It is getting very ugly out there and it has nothing to do with the election. COVID-19 anxiety is back as hospital capacity concerns across the northern hemisphere will likely mean lockdowns will firmly be back in place.
Last night felt like it may have been the end of the path towards the return of normalcy. Baseball was able to finish the World Series, albeit in a bubble, but the focus for many fell with the LA Dodger third baseman, Justin Turner getting pulled in the middle of the game due to testing positive for COVID-19. The Dodgers’ World Series title celebration quickly drew scrutiny after Turner joined his teammates and their family’s celebration on the field, possibly becoming a superspreading event.
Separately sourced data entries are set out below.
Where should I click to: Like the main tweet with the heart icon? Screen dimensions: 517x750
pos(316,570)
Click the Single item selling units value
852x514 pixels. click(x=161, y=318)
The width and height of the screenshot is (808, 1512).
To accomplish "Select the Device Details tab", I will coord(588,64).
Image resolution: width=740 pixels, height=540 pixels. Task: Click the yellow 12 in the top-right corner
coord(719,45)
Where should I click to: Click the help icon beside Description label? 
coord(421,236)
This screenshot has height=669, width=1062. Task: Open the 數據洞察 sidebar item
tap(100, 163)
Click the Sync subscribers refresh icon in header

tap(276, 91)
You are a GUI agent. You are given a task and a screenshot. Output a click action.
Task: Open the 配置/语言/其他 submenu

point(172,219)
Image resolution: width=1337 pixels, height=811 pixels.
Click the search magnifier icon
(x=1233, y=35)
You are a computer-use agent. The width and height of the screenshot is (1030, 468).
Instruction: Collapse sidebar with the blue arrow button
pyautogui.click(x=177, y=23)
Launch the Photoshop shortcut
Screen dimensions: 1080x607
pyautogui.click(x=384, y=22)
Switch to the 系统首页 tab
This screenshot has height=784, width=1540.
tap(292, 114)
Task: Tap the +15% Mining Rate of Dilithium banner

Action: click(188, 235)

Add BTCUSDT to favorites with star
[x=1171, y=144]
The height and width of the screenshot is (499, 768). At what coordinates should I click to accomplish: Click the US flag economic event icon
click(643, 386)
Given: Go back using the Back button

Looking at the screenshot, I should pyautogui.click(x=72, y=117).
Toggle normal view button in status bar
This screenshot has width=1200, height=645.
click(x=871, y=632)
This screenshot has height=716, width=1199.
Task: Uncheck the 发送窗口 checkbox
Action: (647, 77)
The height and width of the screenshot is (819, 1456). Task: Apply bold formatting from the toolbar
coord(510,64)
Virus fatigue is growing for many Americans, Europeans too and the pessimism for the stock market is just accelerating as too many regions are unable to contain the virus spread.
Airline stocks today are getting punished after NYC Mayor Bill de Blasio urged city residents to stay put this holiday season, as the number of COVID-19 cases nationwide climbs to its highest level since the start of the pandemic.
Nothing should compare to the selloff that occurred in the Spring, but right now virus concerns, lack of stimulus, and election outcome uncertainty have forced investors to scale down their reopening bets. Wall Street is fixated on the negative outlook, forget GE and Boeing’s strong earnings beats, all that stands out is the airplane maker’s 7% workforce reduction by the end of 2021.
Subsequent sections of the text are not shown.